- Exercise aim
Copy every line of the items below that contains the string "This", treating case as significant.

- Exercise inputs
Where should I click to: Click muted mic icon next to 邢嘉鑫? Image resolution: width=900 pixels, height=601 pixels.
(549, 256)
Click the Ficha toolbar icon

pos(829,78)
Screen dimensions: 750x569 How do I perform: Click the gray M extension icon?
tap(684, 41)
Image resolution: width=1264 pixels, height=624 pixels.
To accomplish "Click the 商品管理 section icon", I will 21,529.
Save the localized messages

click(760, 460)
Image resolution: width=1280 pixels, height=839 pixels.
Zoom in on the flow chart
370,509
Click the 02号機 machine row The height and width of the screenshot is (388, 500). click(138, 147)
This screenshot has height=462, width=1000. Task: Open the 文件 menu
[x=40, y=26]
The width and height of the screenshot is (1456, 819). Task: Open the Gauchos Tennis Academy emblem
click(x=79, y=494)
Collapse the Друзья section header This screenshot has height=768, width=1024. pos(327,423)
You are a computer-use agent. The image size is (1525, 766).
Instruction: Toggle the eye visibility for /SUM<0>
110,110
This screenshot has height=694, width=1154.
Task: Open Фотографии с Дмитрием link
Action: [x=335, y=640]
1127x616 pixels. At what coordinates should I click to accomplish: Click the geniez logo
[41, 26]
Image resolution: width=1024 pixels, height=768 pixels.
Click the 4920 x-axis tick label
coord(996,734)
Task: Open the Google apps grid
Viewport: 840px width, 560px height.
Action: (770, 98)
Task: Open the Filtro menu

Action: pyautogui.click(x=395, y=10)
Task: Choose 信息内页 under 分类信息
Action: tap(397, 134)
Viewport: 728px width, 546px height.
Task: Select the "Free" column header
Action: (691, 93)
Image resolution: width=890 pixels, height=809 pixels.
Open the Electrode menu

- Exercise response
This screenshot has height=462, width=1000. Task: Open the 文件 menu
Collapse the Друзья section header This screenshot has height=768, width=1024. pos(327,423)
This screenshot has height=694, width=1154.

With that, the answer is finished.